La Banque Cantonale Vaudoise (BCV) a publié jeudi un bénéfice consolidé en recul de 6% à 440,6 millions de francs au titre de l’exercice 2024. Malgré cette baisse, il s’agit du deuxième meilleur résultat de l’histoire de la banque, a mis en perspective Thomas W. Paulsen, directeur financier de la BCV. La banque cantonale proposera au vote de l’assemblée générale un dividende de 4,40 francs pour l’exercice 2024, comparé à 4,30 francs en 2023 et de 3,80 francs en 2022. Profitant de taux en baisse l’an dernier en Suisse, l’établissement vaudois a bénéficié d’une forte croissance des crédit hypothécaires (+8%) dans un marché immobilier toujours jugé dynamique. Le point avec Thomas W. Paulsen qui commente ces résultats ainsi que les perspectives concernant l’évolution des taux d’intérêt.

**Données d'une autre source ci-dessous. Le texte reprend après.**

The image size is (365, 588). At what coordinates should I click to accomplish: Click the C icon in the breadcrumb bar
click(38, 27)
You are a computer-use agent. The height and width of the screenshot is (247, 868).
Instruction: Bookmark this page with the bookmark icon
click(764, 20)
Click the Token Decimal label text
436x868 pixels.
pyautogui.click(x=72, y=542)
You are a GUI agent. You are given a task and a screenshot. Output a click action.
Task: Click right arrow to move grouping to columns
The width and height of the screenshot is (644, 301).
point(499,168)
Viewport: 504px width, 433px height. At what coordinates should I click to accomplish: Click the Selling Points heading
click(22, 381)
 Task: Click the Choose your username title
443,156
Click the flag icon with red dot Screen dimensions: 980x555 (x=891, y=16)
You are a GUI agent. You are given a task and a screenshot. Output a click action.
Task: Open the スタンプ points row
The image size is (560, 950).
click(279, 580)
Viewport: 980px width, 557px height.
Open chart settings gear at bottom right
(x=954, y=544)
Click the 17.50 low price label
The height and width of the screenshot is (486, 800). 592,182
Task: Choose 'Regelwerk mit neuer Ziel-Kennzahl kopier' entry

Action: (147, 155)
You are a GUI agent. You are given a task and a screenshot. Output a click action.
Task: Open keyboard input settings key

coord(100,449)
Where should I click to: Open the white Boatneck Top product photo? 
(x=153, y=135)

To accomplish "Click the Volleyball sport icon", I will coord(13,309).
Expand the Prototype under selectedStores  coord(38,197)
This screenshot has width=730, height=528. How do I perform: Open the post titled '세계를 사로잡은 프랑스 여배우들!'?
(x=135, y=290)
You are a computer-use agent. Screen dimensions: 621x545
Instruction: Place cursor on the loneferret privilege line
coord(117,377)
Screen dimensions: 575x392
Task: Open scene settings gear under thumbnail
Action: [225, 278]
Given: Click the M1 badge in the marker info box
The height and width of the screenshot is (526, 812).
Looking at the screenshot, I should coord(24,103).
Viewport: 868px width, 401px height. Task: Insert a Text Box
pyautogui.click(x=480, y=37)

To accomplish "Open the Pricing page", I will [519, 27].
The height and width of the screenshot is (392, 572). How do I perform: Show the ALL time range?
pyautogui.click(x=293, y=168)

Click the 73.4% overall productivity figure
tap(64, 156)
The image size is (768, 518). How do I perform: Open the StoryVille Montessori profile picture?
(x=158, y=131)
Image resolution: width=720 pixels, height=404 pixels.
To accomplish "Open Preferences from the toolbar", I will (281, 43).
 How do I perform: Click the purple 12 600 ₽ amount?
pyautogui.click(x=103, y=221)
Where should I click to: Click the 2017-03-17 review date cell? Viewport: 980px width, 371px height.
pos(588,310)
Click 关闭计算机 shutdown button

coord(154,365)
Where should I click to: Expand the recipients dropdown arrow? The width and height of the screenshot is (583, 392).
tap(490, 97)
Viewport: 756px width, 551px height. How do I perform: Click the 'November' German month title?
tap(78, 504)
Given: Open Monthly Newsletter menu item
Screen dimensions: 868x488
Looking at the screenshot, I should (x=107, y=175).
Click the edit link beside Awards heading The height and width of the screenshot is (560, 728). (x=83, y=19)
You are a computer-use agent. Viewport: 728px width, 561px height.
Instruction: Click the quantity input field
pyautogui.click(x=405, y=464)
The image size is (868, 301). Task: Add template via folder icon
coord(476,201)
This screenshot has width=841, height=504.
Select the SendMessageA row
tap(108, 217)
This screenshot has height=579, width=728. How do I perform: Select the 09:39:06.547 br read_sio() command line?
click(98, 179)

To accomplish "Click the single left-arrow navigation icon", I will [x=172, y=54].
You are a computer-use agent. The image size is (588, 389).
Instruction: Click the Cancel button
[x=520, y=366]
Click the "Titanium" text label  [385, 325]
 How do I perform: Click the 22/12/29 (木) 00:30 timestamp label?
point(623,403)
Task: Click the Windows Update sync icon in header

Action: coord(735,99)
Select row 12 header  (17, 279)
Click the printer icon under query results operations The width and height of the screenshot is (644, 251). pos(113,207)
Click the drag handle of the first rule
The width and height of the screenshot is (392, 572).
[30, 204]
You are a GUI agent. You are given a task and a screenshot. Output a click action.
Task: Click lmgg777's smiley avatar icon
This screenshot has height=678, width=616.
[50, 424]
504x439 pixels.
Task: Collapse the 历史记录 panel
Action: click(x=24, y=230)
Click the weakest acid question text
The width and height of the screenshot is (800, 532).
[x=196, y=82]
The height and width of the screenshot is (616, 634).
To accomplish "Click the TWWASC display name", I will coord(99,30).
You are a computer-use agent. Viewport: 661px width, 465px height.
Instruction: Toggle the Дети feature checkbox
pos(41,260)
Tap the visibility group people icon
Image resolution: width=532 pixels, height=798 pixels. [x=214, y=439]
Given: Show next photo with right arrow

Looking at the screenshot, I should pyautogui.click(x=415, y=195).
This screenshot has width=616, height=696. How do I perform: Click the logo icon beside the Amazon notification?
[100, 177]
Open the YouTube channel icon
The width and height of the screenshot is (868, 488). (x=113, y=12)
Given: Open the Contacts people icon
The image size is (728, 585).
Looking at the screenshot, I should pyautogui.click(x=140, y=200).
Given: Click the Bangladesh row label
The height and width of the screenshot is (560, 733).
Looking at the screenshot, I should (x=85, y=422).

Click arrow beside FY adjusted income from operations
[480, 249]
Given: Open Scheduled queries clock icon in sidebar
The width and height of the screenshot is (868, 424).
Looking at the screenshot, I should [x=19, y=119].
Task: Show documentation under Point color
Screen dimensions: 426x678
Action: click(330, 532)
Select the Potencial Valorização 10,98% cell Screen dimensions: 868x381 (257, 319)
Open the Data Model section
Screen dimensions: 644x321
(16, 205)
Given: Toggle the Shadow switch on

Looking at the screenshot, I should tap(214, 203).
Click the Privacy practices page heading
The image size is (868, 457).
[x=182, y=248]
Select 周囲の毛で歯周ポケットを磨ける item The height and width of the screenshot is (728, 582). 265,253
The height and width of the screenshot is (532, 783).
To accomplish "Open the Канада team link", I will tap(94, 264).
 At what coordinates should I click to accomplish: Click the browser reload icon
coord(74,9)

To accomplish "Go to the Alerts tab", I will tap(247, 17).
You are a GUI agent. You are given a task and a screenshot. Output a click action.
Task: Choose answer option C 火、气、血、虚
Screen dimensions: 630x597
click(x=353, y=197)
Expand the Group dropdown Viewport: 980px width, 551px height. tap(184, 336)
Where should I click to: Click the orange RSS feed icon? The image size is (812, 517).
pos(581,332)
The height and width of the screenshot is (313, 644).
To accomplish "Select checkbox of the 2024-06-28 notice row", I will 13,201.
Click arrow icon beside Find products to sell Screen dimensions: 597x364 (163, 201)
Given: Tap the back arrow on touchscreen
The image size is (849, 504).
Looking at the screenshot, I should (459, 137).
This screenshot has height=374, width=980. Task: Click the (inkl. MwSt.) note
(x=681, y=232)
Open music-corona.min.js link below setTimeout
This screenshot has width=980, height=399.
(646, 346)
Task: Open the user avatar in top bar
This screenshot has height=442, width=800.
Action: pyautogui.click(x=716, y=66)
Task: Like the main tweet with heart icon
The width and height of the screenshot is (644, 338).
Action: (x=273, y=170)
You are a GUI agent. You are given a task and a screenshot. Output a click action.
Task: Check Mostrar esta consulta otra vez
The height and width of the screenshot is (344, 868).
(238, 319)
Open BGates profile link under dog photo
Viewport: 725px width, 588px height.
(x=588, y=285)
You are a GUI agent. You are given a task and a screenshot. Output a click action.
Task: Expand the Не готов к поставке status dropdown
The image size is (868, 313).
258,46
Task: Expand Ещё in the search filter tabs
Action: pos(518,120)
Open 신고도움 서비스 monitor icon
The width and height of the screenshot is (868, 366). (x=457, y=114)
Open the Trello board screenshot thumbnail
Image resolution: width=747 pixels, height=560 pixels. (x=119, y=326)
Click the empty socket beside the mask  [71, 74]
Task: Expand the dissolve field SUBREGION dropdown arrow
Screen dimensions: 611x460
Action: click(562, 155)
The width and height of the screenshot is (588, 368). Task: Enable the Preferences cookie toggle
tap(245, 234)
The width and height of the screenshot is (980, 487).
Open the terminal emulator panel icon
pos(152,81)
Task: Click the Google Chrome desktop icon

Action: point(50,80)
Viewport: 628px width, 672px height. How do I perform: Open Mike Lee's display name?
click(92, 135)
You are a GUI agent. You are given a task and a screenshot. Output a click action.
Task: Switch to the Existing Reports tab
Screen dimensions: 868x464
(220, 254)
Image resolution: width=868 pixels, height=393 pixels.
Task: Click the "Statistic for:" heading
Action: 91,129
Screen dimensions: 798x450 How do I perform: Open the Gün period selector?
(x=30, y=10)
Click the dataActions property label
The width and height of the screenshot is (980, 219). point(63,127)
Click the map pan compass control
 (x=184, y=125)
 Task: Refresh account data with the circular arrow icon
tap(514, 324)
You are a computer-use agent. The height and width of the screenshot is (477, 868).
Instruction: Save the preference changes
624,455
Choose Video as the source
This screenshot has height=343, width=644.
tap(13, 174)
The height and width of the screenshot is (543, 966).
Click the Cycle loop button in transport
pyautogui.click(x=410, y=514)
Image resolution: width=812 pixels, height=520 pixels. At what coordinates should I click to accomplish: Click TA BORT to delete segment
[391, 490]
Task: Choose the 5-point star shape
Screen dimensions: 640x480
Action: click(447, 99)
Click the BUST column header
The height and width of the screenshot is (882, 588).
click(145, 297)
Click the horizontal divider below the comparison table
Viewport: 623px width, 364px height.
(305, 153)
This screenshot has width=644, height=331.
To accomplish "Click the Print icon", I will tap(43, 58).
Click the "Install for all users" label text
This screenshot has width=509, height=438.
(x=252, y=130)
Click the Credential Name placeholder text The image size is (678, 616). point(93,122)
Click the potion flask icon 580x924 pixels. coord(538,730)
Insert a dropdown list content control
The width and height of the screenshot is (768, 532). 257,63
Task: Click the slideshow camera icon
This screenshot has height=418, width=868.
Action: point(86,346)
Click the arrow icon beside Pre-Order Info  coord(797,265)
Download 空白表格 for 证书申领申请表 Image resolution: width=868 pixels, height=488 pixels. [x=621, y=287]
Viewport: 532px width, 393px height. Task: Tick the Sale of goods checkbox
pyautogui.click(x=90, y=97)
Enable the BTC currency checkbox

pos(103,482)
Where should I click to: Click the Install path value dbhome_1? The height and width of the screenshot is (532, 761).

En Suisse, l’inflation a continué de reculer en janvier à 0,4%, contre 0,6% en décembre. Aux Etats-Unis, les taux d’intérêt des emprunts d’Etat à 10 ans sont remontés cette semaine, notamment suite à la publication de chiffres d’inflation plus élevée qui a atteint 3% en janvier. Comment un établissement dont les activités sont largement diversifiées comme la BCV peut-il anticiper l’évolution des taux d’intérêt pour les prochains mois et trimestres?
La dynamique des taux d’intérêt est un aspect crucial dans notre domaine d’activité. Et le fait que les taux d’intérêt évoluent de manière très différente dans différentes régions du monde doit être pris en compte.
«S’il fallait revenir aux taux négatifs, leur acceptation serait probablement un peu plus facile qu’il y a dix ans.»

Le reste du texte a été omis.